Assigning humans to start a meeting at 4 seconds after 9 o'clock is pointless because most human activities have a time granularity of 5 minutes or 15 minutes. Therefore it is not necessary to allow a planning entity to be assigned subsecond, second or even 1 minute accuracy. The 5 minute or 15 minutes accuracy suffices. The TimeGrain pattern models such time accuracy by partitioning time as time grains. For example in meeting scheduling, all meetings start/end in hour, half hour, or 15-minute intervals before or after each hour, therefore the optimal settings for time grains is 15 minutes.

Each planning entity is assigned to a start time grain. The end time grain is calculated by adding the duration in grains to the starting time grain. Overlap of two entities is determined by comparing their start and end time grains.

This pattern also works well with a coarser time granularity (such as days, half days, hours, ...). With a finer time granularity (such as seconds, milliseconds, ...) and a long time window, the value range (and therefore the search space) can become too high, which reduces efficiency and scalability. However, such solution is not impossible, as shown in cheap time scheduling.

If a person or a machine continuously works on 1 task at a time in sequence, which means starting a task when the previous is finished (or with a deterministic delay), the Chained Through Time pattern is useful. For example, in the vehicle routing with time windows example, a vehicle drives from customer to customer (thus it handles one customer at a time).

In this pattern, the planning entities are chained. The anchor determines the starting time of its first planning entity. The second entity's starting time is calculated based on the starting time and duration of the first entity. For example, in task assignment, Beth (the anchor) starts working at 8:00, thus her first task starts at 8:00. It lasts 52 mins, therefore her second task starts at 8:52. The starting time of an entity is usually a shadow variable.
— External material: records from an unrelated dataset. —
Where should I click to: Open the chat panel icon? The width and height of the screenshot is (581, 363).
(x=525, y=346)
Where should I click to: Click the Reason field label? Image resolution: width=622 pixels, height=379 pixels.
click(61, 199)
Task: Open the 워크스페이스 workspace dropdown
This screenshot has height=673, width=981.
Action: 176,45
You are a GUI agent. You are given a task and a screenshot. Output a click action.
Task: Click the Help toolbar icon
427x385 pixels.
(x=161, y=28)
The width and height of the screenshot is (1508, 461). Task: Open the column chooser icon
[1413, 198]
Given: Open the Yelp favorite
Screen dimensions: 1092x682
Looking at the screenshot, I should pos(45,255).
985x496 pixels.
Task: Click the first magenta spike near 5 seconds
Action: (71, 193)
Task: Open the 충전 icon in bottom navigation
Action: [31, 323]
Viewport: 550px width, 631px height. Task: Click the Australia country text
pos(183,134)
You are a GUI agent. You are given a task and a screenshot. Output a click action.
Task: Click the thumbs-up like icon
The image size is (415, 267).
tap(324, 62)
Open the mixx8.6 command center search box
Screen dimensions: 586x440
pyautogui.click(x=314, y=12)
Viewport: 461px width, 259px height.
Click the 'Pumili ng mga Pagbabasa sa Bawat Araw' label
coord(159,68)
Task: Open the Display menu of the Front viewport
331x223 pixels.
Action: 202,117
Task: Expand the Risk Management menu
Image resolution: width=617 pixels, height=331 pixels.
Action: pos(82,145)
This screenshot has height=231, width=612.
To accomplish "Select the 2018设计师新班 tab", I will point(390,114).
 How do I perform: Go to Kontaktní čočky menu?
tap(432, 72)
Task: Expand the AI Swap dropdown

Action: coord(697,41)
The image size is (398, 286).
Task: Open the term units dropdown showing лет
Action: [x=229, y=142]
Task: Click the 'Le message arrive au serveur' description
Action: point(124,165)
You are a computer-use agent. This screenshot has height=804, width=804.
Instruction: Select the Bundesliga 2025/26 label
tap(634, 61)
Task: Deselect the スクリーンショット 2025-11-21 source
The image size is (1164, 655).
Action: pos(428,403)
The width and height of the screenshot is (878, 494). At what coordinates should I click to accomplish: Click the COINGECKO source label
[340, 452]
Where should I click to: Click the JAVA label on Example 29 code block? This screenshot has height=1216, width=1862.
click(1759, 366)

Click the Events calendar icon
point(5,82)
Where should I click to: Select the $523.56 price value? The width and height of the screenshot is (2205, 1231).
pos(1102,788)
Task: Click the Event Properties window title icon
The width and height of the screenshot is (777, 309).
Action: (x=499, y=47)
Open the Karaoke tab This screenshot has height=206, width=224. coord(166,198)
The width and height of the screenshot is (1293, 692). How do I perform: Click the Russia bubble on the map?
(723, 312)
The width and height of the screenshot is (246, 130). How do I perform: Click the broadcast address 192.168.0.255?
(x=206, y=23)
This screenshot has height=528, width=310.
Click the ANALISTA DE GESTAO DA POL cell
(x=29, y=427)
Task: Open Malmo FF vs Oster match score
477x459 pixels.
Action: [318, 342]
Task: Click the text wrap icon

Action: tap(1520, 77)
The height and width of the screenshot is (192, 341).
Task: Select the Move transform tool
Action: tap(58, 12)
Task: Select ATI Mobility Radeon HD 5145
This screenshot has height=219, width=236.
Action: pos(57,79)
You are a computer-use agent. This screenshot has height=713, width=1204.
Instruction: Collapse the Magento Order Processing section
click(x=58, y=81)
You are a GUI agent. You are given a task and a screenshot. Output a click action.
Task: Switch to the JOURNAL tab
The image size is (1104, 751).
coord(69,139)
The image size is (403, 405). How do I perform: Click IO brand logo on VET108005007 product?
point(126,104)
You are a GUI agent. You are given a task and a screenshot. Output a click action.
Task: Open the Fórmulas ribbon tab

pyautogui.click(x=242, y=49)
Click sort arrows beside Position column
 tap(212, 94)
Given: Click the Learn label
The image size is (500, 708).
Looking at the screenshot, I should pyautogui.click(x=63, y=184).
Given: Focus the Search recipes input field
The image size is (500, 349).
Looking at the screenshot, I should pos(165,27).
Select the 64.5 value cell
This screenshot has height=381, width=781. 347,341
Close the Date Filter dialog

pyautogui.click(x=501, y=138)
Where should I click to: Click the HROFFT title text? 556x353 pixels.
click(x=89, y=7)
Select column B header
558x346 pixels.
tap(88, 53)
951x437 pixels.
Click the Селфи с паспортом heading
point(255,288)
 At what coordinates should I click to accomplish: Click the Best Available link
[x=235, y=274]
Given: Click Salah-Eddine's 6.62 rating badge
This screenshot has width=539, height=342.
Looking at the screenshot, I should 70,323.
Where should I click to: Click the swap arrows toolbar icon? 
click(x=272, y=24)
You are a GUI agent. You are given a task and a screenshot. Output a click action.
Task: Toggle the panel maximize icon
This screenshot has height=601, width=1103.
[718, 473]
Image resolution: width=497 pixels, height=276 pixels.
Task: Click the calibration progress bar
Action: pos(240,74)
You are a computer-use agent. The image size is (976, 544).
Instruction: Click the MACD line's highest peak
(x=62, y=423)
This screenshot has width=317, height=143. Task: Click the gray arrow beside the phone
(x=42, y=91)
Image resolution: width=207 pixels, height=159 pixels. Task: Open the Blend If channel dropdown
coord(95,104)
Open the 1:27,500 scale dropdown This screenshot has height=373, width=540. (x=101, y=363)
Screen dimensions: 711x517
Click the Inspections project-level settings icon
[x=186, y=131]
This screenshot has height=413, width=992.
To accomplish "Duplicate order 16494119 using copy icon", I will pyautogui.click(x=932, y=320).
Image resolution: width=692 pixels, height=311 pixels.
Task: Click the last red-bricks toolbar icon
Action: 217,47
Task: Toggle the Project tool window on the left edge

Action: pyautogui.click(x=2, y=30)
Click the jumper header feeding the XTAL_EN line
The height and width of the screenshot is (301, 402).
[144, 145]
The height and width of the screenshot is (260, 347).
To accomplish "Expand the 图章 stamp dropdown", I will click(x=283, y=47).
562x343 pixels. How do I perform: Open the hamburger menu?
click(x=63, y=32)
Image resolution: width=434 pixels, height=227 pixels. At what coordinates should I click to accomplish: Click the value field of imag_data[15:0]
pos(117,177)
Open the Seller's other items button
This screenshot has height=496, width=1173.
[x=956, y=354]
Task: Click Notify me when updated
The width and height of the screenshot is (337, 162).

An anchor has only one chain. Although it is possible to split up the anchor into two separate anchors, for example split up Beth into Beth's left hand and Beth's right hand (because she can do two tasks at the same time), this model makes pooling resources difficult. Consequently, using this model in the exam scheduling example to allow two or more exams to use the same room at the same time is problematic.

Between planning entities, there are three ways to create gaps:

  • No gaps: This is common when the anchor is a machine. For example, a build server always starts the next job when the previous finishes, without a break.

  • Only deterministic gaps: This is common for humans. For example, any task that crosses the 10:00 barrier gets an extra 15 minutes duration so the human can take a break.

    • A deterministic gap can be subjected to complex business logic. For example in vehicle routing, a cross-continent truck driver needs to rest 15 minutes after 2 hours of driving (which may also occur during loading or unloading time at a customer location) and also needs to rest 10 hours after 14 hours of work.

  • Planning variable gaps: This is uncommon, because an extra planning variable (which impacts the search space) reduces efficiency and scalability.

For practical or organizational reasons (such as Conway's law), complex planning problems are often broken down in multiple stages. A typical example is train scheduling, where one department decides where and when a train will arrive or depart, and another departments assigns the operators to the actual train cars/locomotives.

Each stage has its own solver configuration (and therefore its own SolverFactory). Do not confuse it with multi-phase solving which uses a one-solver configuration.

Similarly to Partitioned Search, multi-stage planning leads to suboptimal results. Nevertheless, it may be beneficial in order to simplify the maintenance, ownership, and help to start a project.